Zerodha has discontinued its creator-led initiative, Zero1 Network, marking the end of its experiment with building a media ecosystem around finance-focused content creators.
Launched as a new-age content network, Zero1 was designed to partner with creators to produce and own show formats that simplified complex topics across finance, health, and investing through data-led storytelling. The initiative operated as a collaborative ecosystem where Zerodha supported creators with resources and distribution while maintaining a non-compete structure within the network.
However, the company has now decided to wind down the programme, with creators confirming that they were informed months earlier that the initiative would be phased out by the end of March.

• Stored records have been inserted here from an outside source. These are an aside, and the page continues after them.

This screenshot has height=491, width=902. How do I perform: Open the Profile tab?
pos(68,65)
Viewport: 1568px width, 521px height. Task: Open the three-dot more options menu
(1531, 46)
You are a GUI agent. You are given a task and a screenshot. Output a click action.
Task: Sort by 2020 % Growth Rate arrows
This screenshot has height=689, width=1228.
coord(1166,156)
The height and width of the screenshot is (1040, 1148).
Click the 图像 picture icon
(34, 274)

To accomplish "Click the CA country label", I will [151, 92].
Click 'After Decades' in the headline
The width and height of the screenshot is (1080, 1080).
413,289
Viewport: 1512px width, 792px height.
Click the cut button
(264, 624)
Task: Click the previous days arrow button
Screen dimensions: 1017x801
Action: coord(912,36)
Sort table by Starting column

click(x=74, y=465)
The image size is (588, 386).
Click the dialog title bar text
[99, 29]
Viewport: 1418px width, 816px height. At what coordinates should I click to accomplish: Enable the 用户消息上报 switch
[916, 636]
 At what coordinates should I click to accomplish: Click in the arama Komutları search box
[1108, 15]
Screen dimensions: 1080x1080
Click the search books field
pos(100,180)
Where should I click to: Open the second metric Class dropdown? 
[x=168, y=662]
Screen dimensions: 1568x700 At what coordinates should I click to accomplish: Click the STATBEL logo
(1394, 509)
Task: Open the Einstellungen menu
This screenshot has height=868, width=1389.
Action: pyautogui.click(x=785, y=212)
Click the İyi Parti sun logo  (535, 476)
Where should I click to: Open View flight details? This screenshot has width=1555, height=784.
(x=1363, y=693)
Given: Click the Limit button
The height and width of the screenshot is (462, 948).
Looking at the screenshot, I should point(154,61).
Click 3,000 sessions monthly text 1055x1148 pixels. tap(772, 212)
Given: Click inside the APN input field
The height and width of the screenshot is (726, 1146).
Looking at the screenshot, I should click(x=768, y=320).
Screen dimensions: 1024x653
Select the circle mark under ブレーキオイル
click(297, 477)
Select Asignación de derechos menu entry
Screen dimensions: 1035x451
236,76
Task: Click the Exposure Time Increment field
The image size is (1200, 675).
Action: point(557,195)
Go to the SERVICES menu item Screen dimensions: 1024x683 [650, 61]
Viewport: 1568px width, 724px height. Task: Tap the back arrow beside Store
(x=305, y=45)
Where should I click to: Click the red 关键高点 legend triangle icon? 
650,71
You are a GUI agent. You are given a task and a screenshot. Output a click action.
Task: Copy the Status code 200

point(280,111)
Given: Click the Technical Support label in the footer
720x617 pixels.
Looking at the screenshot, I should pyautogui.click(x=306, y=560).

The primary reason behind the shutdown appears to be growing regulatory uncertainty around financial content and influencer-led ecosystems. Zerodha acknowledged that ambiguity in regulations particularly around financial influencers or “finfluencers” played a key role in its decision to discontinue the initiative.
The move reflects a broader shift in the ecosystem, where tighter scrutiny from regulators is reshaping how financial education and content are created and distributed. With evolving compliance requirements, companies are increasingly cautious about structured partnerships with creators in sensitive sectors like finance.
Zero1 was part of Zerodha’s larger strategy to build trust-led engagement rather than rely on traditional advertising. By backing creators and funding high-quality, long-form content, the company aimed to embed itself within how audiences learn about money and investing.